I’ve been told how few writers take the time to acknowledge the administrators, and even fewer take the time to personalize a thank you.
But this small effort on my part has gotten me shares that I might not have gotten otherwise.
Know Who’s Likely to Share Your Post
We hear about our tribes, those people who we have something in common with – the like-minded, the cause-driven comrades, the friends in the dark times, the ones who “get us.” We support each other, have bonds of friendship, shared interests, and we’re more likely to share a tribe member’s post.
Don’t know that you have a tribe? Then who wants the best for you? Who compliments you, and I’m not talking about giving you praise. For instance, Scott Biddulph, the Editor-in-Chief at Two Drops of Ink, is the grammarian, editor, and poet. I’m not.
But I am the cheerleader, the encouraging one, the image finder, title generator, and social arm here. See how our roles complement each other? We are good in our respective roles, and neither of us is vying for the other’s responsibilities, but neither of us would be as successful without the other.
I’ve also got my addiction and recovery tribe. I know that people are dying from their addictions and quality posts that will reach people still struggling with addictions are something that I share. It’s reciprocal. My tribe shares mine.
Shares Represent You
According to the New York Times study:
- 68% of the population shares to define themselves
- 84% share information about causes that touch them
- 73% share to attract like-minded individuals
Your tribe and people most likely to share your posts are already on FB, Google Plus, or LinkedIn rooms, start there. A simple search of beliefs, causes, occupations, hobbies, or interests will help you find pages or groups of interest.

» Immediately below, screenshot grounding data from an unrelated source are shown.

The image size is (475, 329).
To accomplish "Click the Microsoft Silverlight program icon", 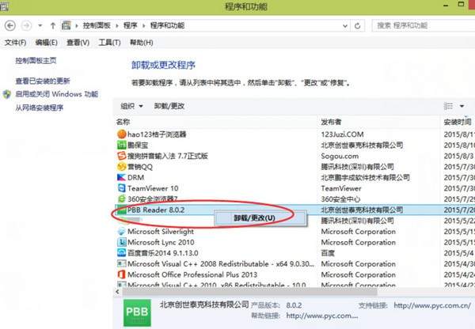I will 121,232.
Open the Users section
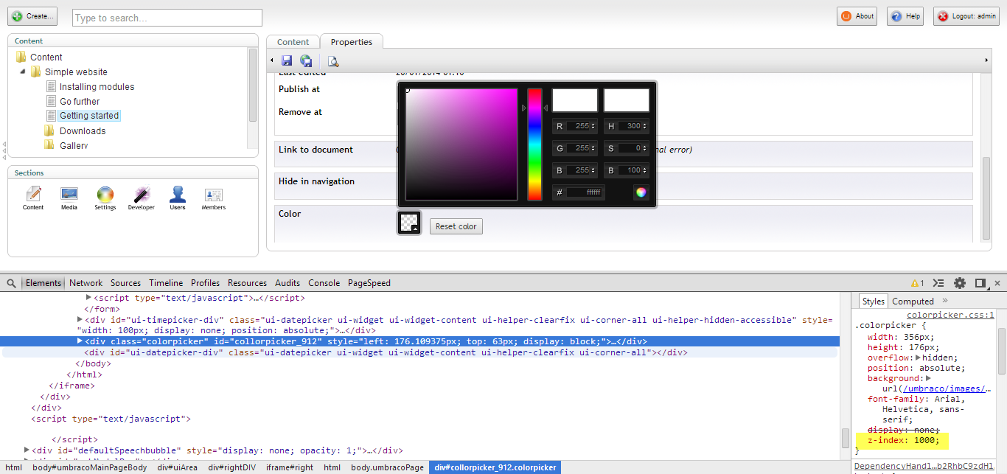This screenshot has width=1007, height=474. click(x=178, y=195)
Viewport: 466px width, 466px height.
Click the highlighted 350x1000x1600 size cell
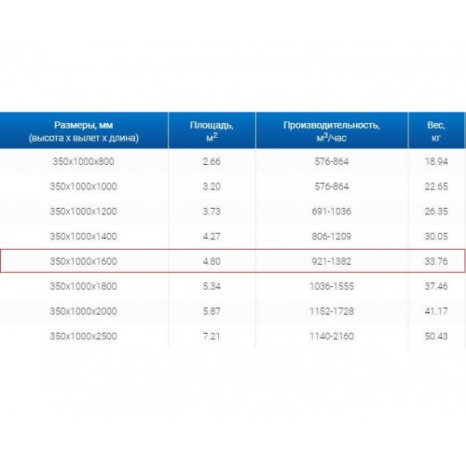tap(84, 261)
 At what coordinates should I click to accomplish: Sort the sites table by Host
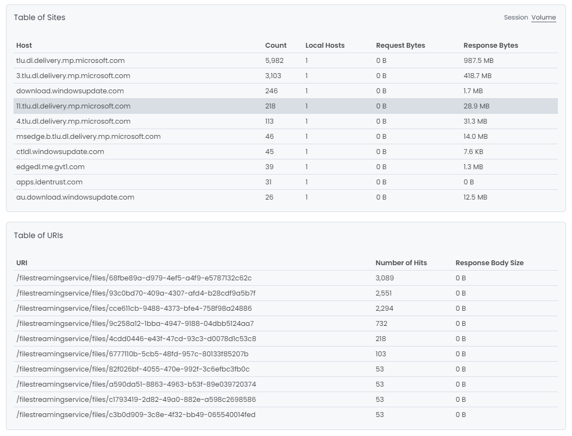[x=24, y=46]
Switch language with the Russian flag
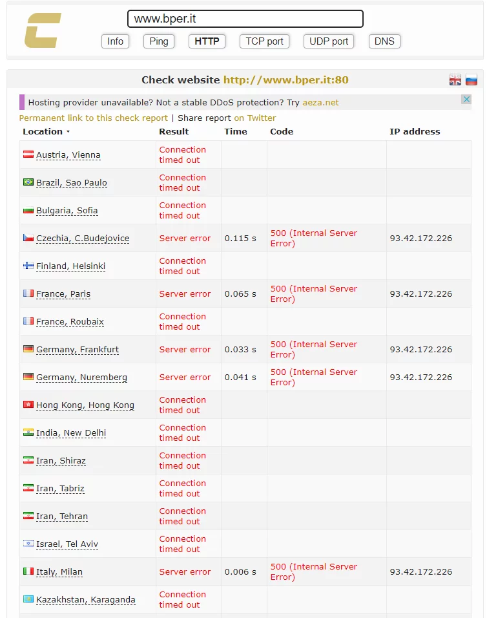Image resolution: width=498 pixels, height=618 pixels. [x=472, y=80]
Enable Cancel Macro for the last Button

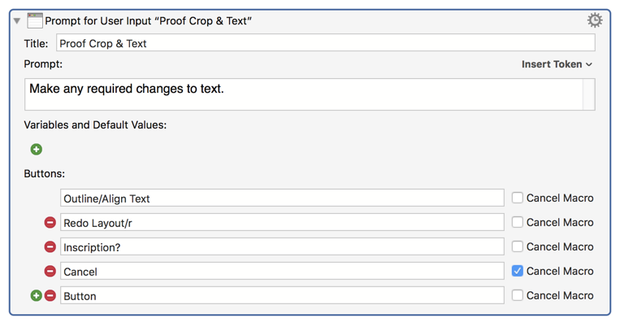(517, 295)
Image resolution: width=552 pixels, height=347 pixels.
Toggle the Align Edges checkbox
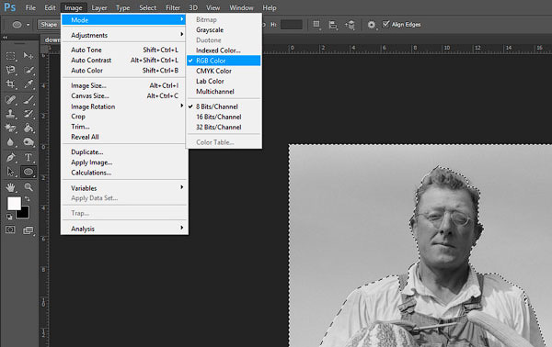tap(385, 24)
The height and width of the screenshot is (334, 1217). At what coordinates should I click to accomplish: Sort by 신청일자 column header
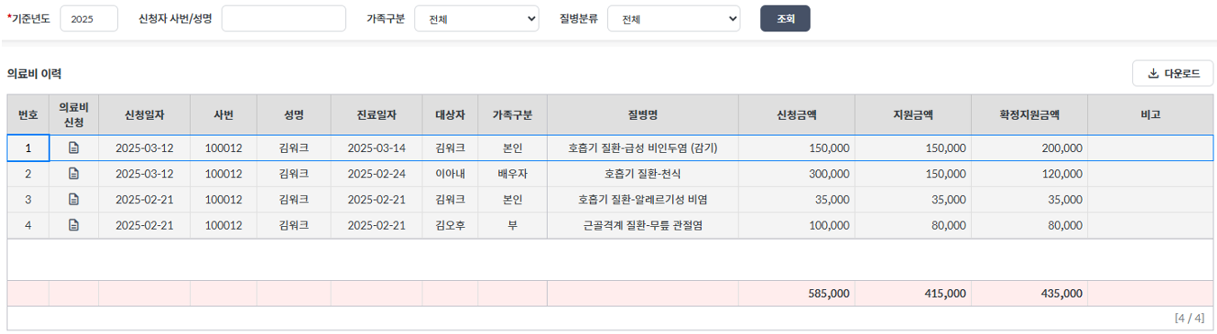point(144,114)
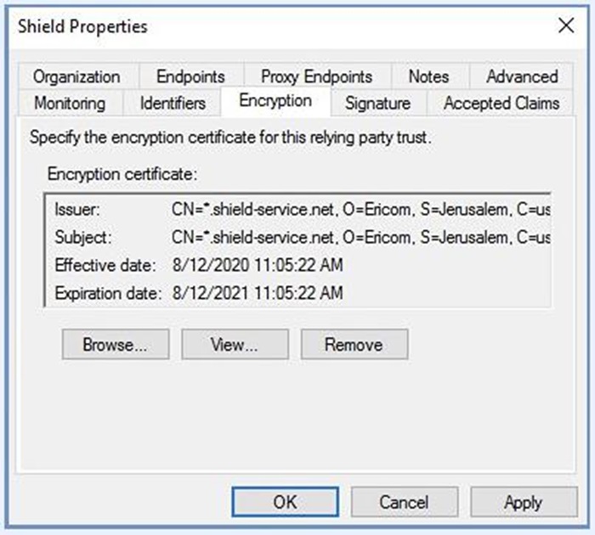
Task: View the encryption certificate details
Action: (x=235, y=345)
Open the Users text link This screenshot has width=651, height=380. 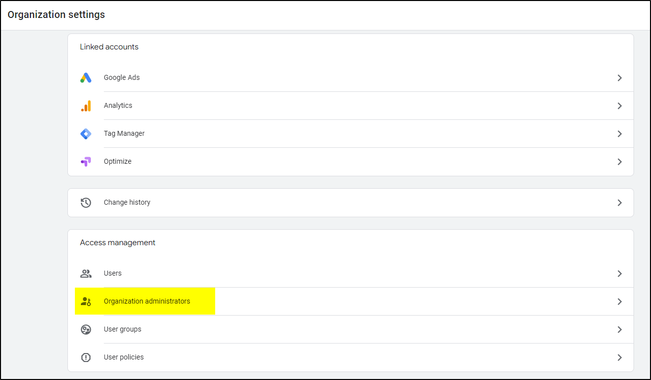click(x=113, y=274)
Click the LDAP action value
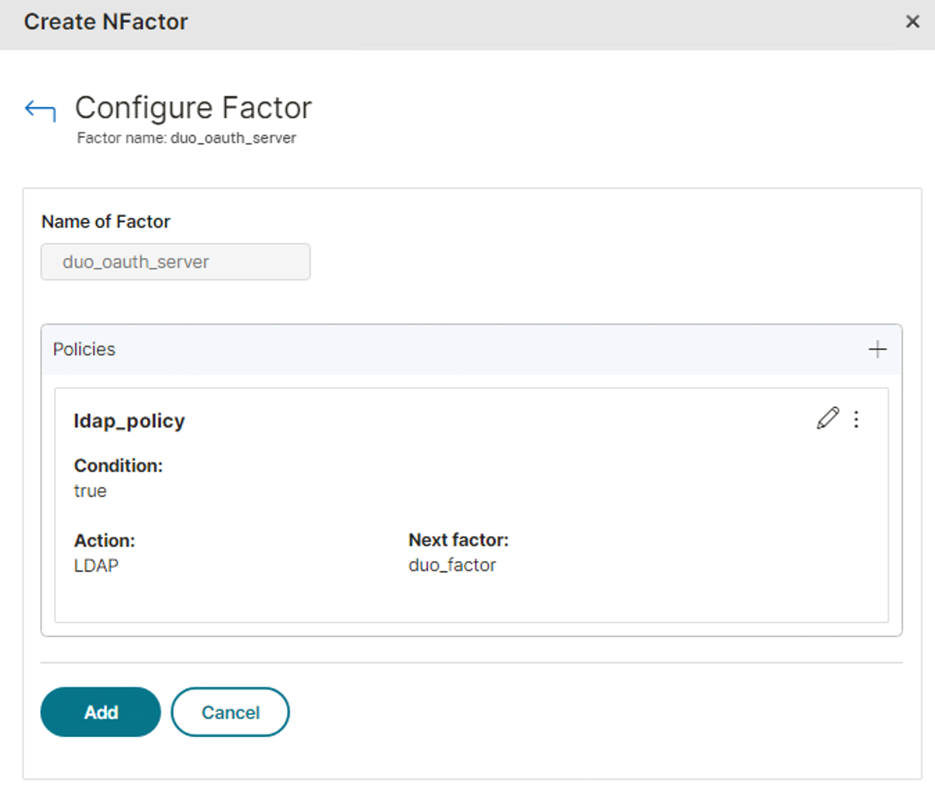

Then it’s up to you to interact.
Just how do my shares, especially when it’s by another writer, demonstrate to the world who I am? There are four ways this works. My shares give potential readers a link to a worthwhile article – that is the apparent communication, and some subtle information about me – the unstated message. For instance, in a share I might provide:
- Worthwhile Content for Others
Benefit 1: The unstated message: “I believe in this topic/writer/issue. I think this is informative/interesting/entertaining.”
- Articles Defining my Beliefs, Ideas, and Interests to Others
Benefit 2: The unstated message: “This is me written by someone else.”
- Links to Like-Minded Individuals for Online Connections
Benefit 3: The unstated message: “I added this link as we think, feel, and believe in similar ideas.
- A Call to Action for Social Problems, Injustices, and Causes
Benefit 4: The unstated message: “These are the causes, social issues or injustices that arouse my passion, and I want you to know about this subject.”
Kittens: Cheesy, but Share Worthy
Just remember the Kleenex: “For any creative thought to be contagious, it must first be worthy of a sneeze.” ― Ryan Lilly
So, if it’s not a cold, but a viral condition you’re suffering from – good for you!